Lynch’s three-hour “Inland Empire” (2006) with Laura Dern tried the same surrealist approach but never quite landed.  Ever marching to his own beat, Lynch refused to allow “chapter stops” on the DVD edition: You watched it from start to finish or not at all.  His movie, his rules.

“Inland Empire” would turn out to be his final feature-length film, though he directed many music videos before and thereafter, as well as several episodes of the “Twin Peaks” revival—even appearing onscreen once again as his long-running character FBI Regional Bureau Chief Gordon Cole.  His dialect was hard to define, no doubt a result of his peripatetic childhood spent in the Upper West, then near Washington, D.C., Washington state, North Carolina, and even Boston before he headed to Los Angeles full-time to pursue his career.

Lynch occasionally acted in other filmmakers’ projects, too, including the underrated “Lucky” from 2017, directed by the familiar character actor John Carroll Lynch (no relation) from “Fargo” and many other films.  During a promotional stop in D.C. to promote “Lucky,” I asked John Carroll Lynch about directing David Lynch, particularly as “Lucky” starred Henry Dean Stanton, who often appeared in David’s films.

“David was great.
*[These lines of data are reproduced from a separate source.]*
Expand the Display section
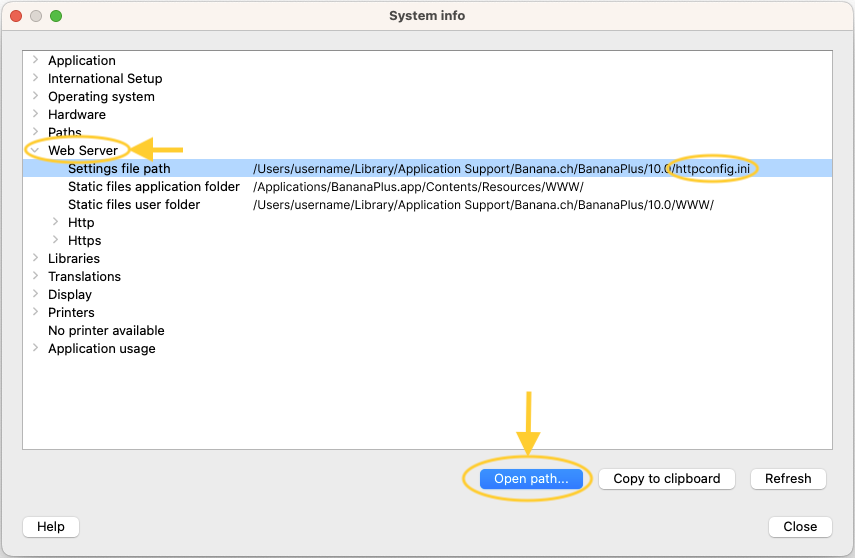The height and width of the screenshot is (558, 855). [36, 295]
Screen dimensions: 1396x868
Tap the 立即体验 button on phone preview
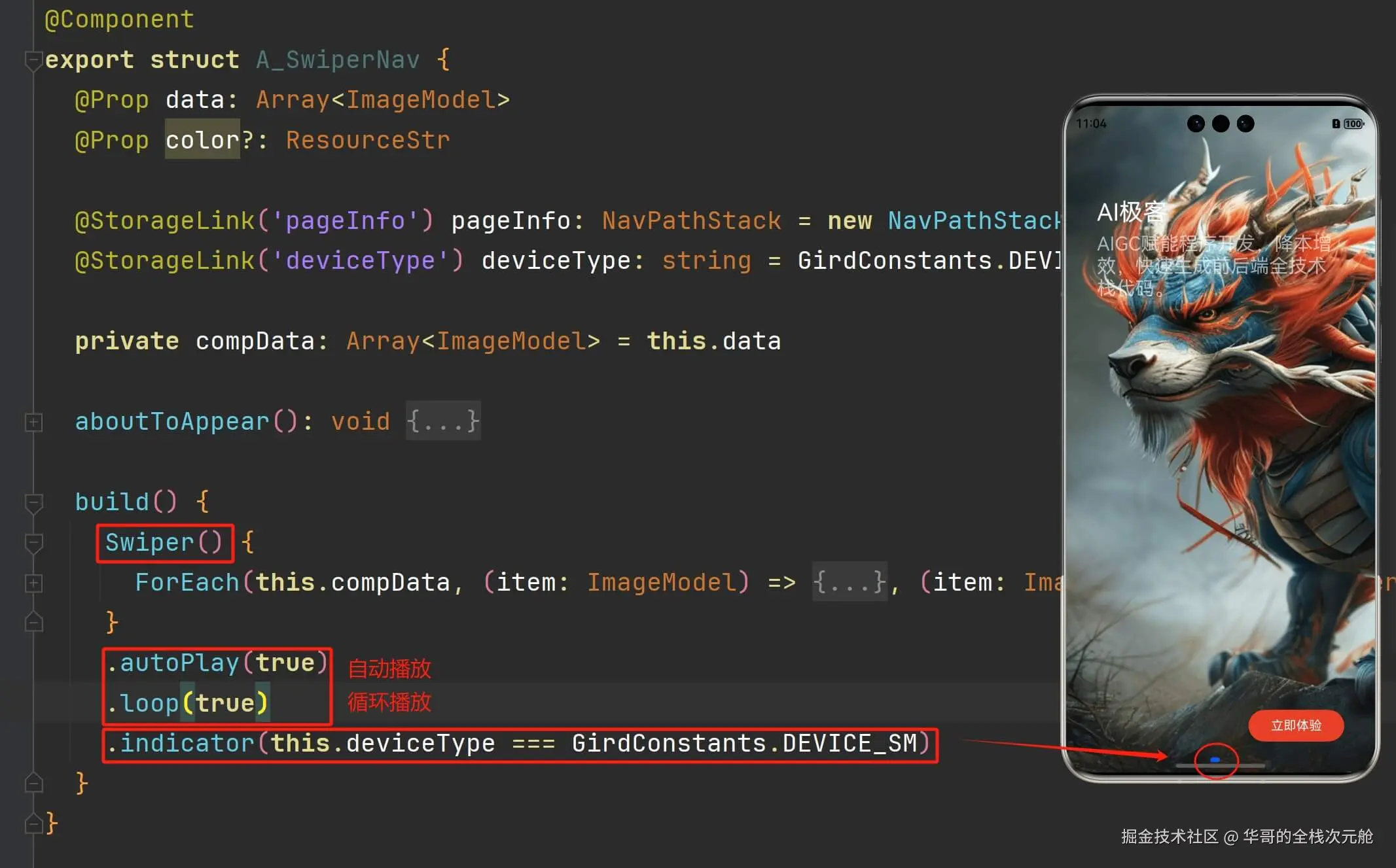point(1296,725)
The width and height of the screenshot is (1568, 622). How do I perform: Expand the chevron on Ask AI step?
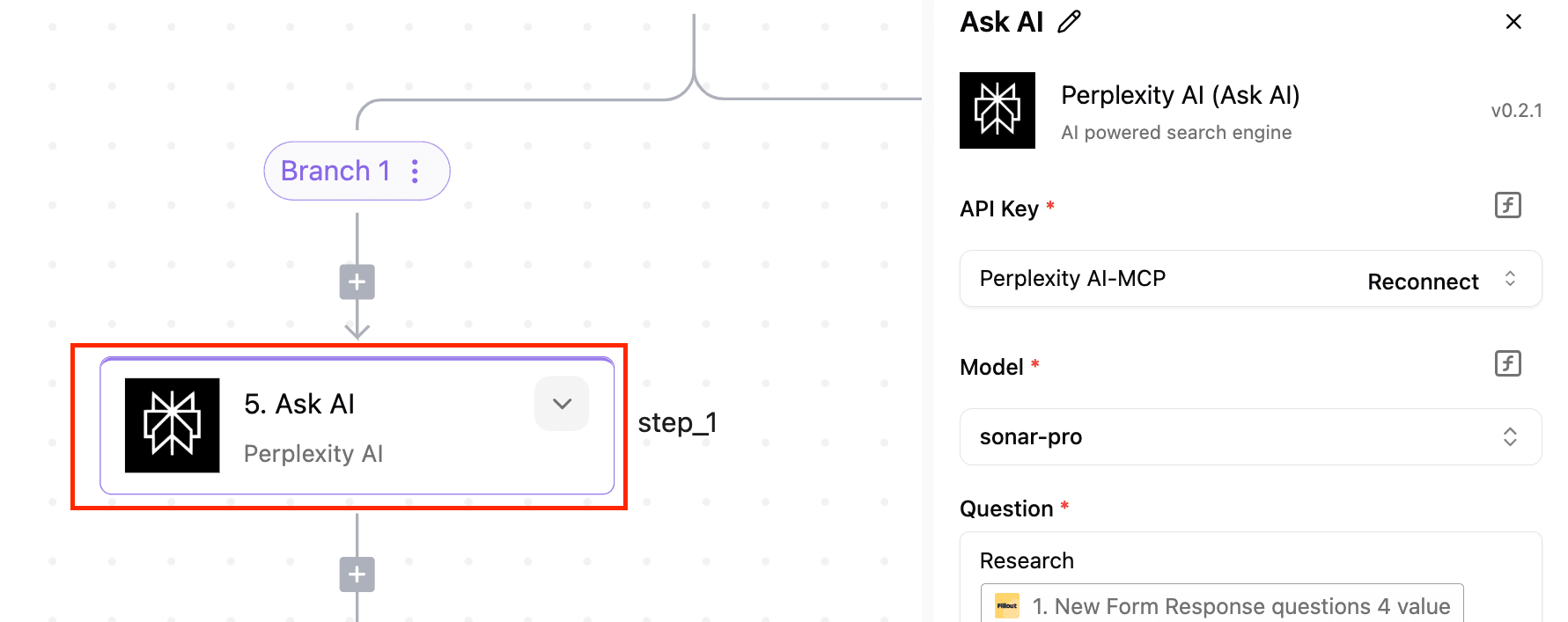click(x=562, y=404)
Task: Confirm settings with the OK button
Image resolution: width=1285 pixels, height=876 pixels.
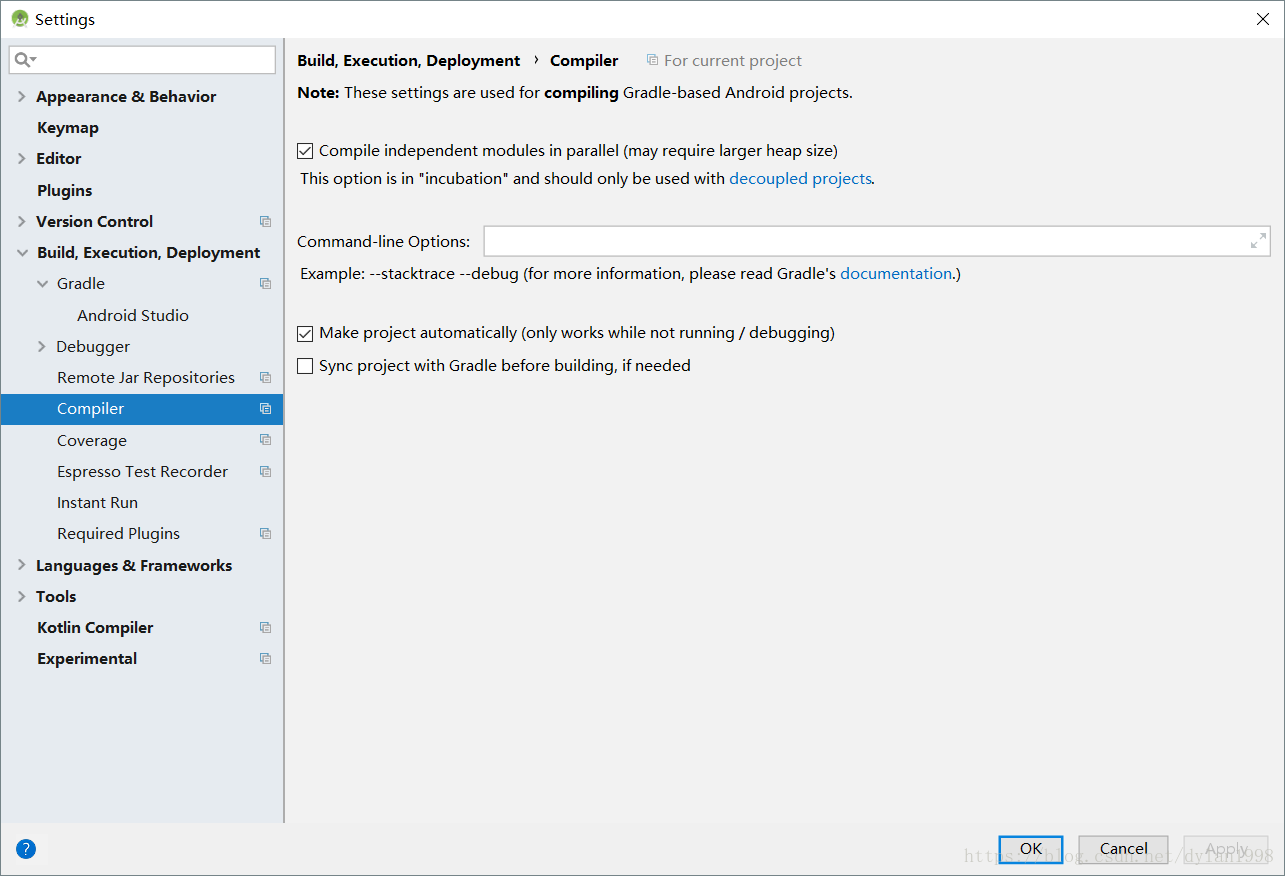Action: [1030, 848]
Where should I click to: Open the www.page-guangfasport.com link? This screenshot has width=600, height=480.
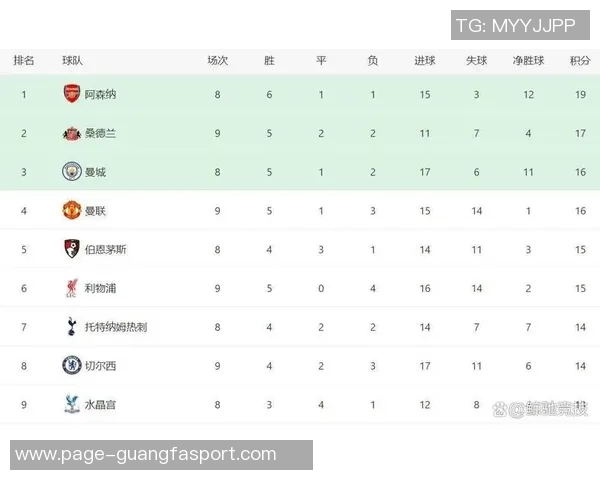[146, 454]
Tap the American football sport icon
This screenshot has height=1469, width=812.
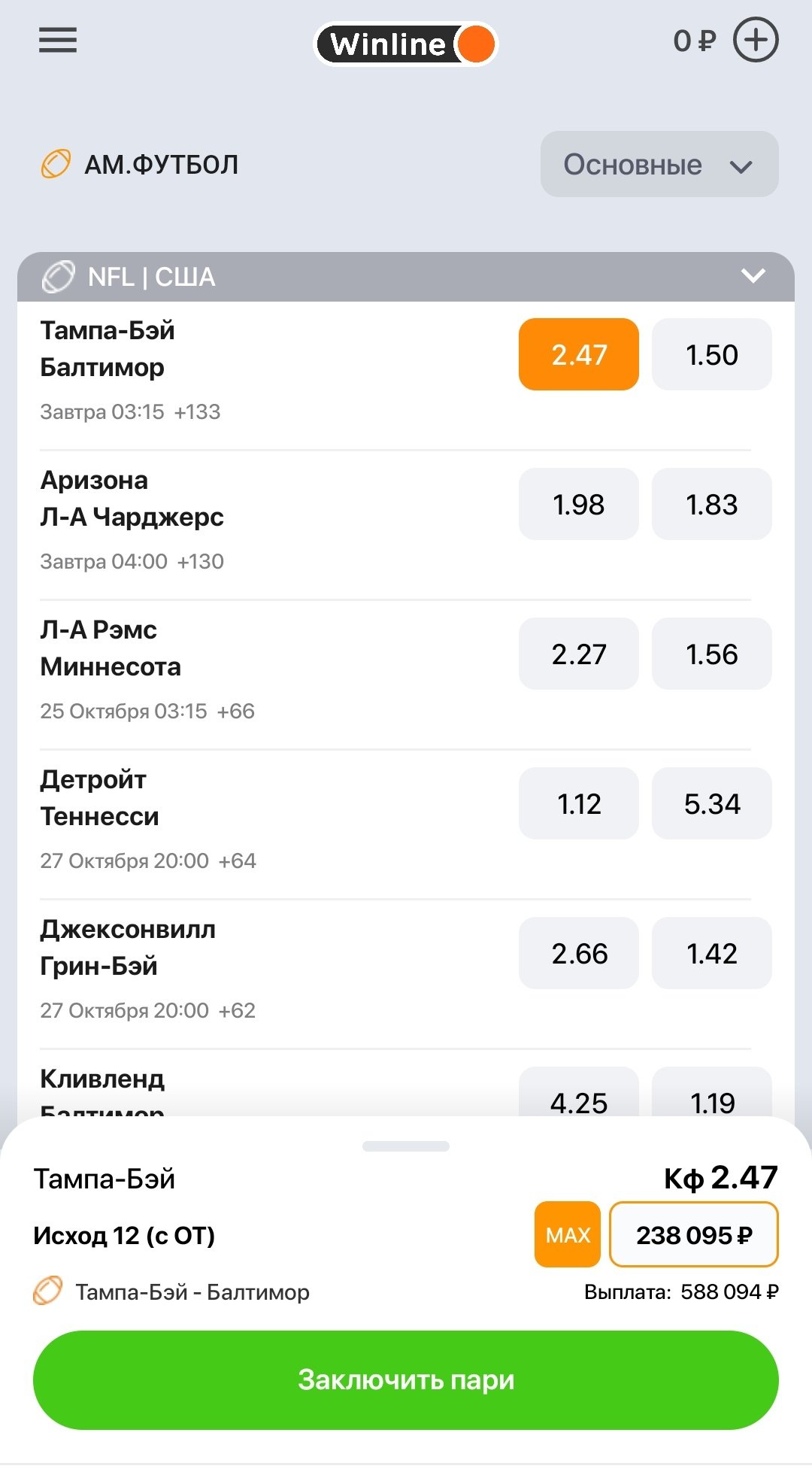coord(56,164)
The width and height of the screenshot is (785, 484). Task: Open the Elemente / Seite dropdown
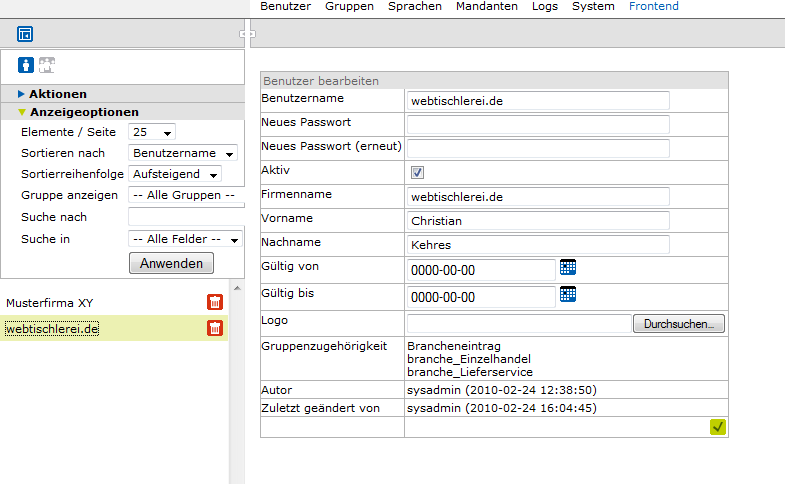coord(153,132)
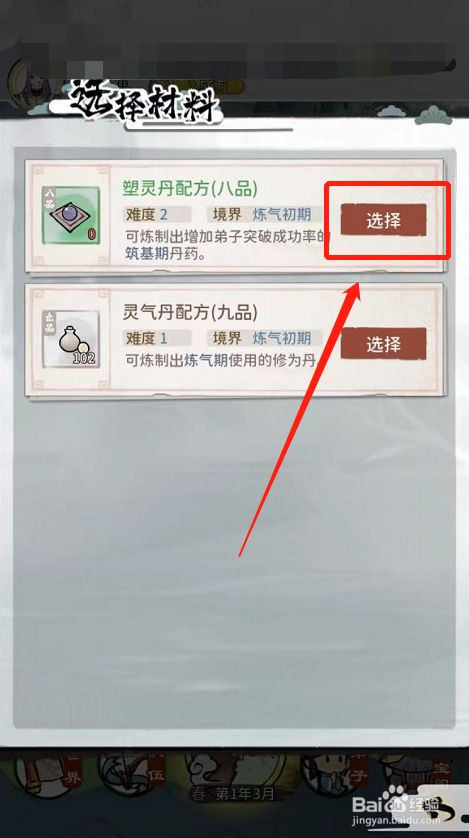Click the 塑灵丹配方 green pill icon

point(71,215)
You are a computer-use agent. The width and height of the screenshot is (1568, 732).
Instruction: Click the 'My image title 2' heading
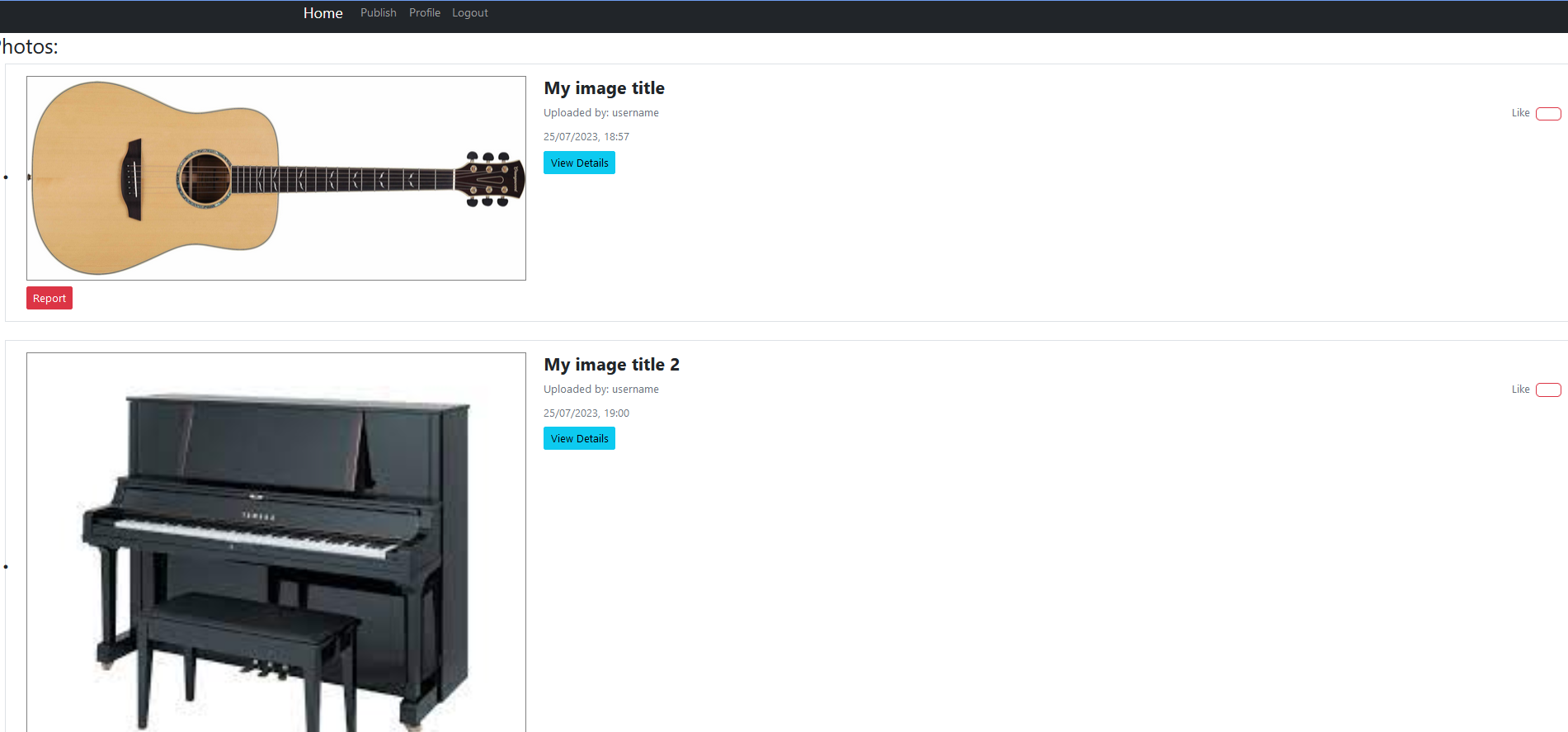[x=611, y=365]
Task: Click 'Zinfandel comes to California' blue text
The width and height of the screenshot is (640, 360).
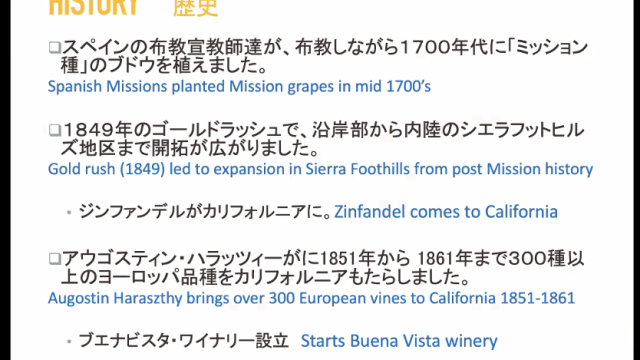Action: tap(446, 212)
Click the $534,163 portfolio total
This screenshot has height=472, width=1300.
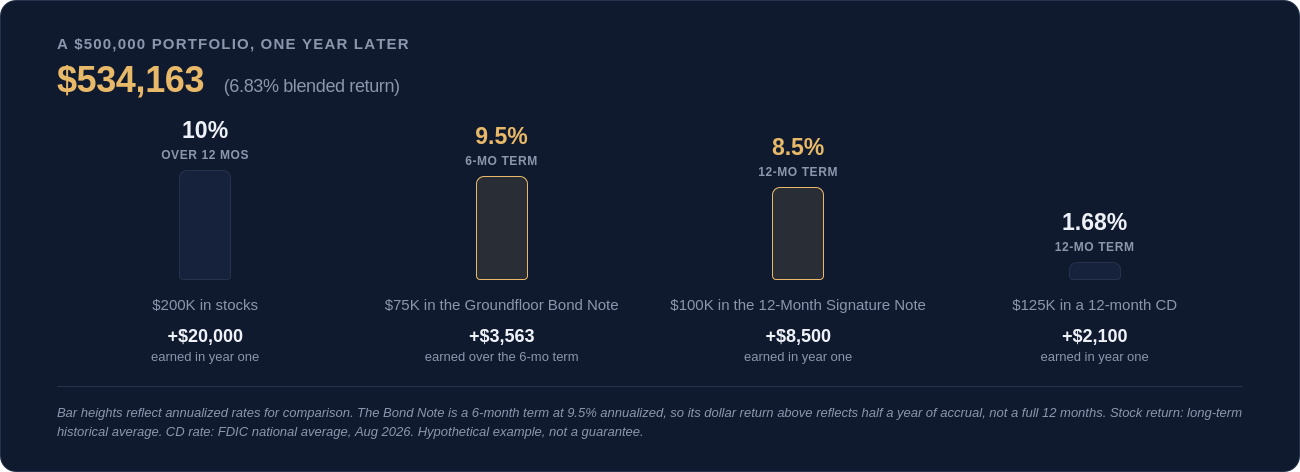point(130,80)
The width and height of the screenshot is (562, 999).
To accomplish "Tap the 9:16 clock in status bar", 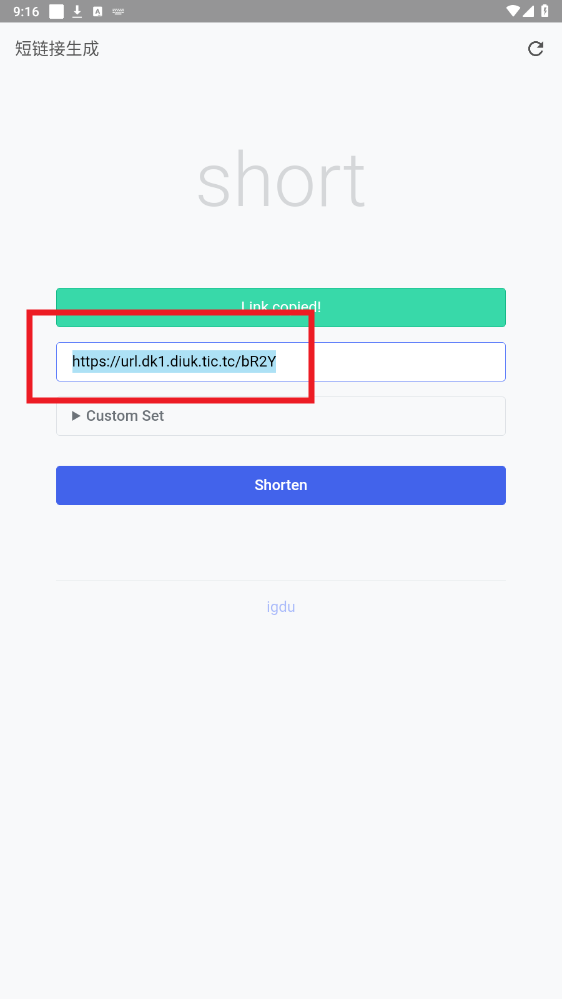I will (x=26, y=11).
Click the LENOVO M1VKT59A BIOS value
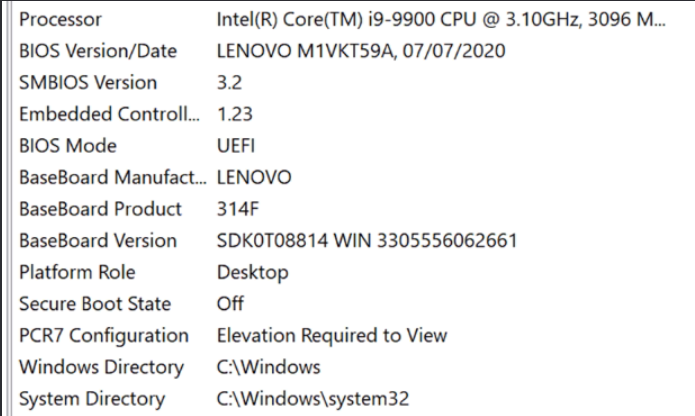 (x=360, y=50)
He came for Harry Dean because he loved Harry,” John told me.

When I asked him if David was ever perhaps tempted to offer John directing tips on the set of “Lucky,” John smiled and shared a rather telling anecdote from the set that demonstrated David knew when it wasn’t his turn at the megaphone.

“There was a moment where Harry was struggling with something, and Harry went, ‘Do you understand this, David? … And David turned to Harry and said, ‘It’s not my place to say, Harry.’” When he was writing and directing, however, it was David Lynch’s place to say.